Stored data:

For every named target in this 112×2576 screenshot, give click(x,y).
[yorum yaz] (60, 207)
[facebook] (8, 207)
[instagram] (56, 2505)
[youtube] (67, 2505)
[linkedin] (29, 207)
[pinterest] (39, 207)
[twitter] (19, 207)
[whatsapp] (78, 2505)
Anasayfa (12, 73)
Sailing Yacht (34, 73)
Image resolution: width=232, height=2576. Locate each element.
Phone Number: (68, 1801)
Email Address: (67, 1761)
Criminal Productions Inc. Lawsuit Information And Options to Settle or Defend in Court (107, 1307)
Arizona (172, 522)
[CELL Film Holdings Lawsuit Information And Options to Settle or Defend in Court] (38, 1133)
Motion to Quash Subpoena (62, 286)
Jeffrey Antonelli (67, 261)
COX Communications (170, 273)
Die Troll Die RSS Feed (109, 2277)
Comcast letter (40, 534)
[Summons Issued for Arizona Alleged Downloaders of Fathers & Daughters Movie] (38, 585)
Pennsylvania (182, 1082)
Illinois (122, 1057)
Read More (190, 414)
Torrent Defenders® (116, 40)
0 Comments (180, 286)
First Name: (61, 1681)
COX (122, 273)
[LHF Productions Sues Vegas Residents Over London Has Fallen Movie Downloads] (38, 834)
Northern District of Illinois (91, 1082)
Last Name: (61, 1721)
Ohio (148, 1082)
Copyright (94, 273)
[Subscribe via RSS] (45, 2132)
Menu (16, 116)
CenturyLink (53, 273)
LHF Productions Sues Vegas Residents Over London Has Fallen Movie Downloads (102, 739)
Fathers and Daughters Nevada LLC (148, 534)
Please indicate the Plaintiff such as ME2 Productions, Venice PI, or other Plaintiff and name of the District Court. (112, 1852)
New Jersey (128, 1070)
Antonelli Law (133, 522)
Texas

Exercise: Search each line of the entries for the string "Court", then say how many lines have it. Reply with the number only.

Reply to the task: 3